## TO DO
Every line between the top of the data below and the line with "Viewport: 866px width, 500px height.", both ends included, must be retyped exactly.

## EXERCISE MATERIAL
⁂

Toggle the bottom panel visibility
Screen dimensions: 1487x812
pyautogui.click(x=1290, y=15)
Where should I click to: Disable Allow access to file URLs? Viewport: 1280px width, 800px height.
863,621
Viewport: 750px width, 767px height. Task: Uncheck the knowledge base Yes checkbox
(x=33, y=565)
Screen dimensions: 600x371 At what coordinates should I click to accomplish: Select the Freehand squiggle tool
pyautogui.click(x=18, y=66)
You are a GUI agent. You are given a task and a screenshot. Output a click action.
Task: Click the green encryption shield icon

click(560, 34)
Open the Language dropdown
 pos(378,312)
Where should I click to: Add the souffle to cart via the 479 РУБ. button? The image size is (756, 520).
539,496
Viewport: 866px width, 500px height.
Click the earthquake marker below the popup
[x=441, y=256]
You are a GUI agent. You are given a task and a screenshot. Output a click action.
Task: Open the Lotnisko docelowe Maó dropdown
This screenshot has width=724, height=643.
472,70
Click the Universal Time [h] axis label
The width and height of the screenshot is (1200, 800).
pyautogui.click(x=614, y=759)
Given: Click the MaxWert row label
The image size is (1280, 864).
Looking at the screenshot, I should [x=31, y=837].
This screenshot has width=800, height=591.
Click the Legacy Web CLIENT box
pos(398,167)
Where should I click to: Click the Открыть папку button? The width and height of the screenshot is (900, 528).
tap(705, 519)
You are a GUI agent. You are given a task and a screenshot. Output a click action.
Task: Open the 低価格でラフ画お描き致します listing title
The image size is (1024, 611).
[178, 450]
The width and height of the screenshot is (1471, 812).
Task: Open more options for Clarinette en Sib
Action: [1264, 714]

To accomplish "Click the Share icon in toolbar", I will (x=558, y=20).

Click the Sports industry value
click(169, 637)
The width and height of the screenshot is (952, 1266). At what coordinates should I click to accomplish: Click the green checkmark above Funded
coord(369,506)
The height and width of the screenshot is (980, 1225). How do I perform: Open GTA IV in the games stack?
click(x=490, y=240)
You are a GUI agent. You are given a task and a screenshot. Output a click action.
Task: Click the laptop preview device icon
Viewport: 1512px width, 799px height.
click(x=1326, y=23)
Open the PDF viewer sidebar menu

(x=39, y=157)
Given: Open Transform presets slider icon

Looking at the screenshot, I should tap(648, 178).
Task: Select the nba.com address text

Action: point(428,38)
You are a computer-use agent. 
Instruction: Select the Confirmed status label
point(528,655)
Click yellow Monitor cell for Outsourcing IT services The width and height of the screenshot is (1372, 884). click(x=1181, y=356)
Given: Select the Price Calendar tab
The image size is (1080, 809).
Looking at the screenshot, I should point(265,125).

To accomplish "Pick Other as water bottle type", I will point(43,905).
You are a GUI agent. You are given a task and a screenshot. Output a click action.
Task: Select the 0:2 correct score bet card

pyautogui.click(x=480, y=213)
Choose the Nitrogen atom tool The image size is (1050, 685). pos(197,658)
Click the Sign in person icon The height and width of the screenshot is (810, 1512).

⁂

## SOLUTION BELOW
Toggle the bottom panel visibility
Screen dimensions: 1487x812
pyautogui.click(x=1290, y=15)
Where should I click to: Disable Allow access to file URLs? Viewport: 1280px width, 800px height.
863,621
Viewport: 750px width, 767px height. Task: Uncheck the knowledge base Yes checkbox
(x=33, y=565)
Screen dimensions: 600x371 At what coordinates should I click to accomplish: Select the Freehand squiggle tool
pyautogui.click(x=18, y=66)
You are a GUI agent. You are given a task and a screenshot. Output a click action.
Task: Click the green encryption shield icon

click(560, 34)
Open the Language dropdown
 pos(378,312)
Where should I click to: Add the souffle to cart via the 479 РУБ. button? The image size is (756, 520).
539,496
Viewport: 866px width, 500px height.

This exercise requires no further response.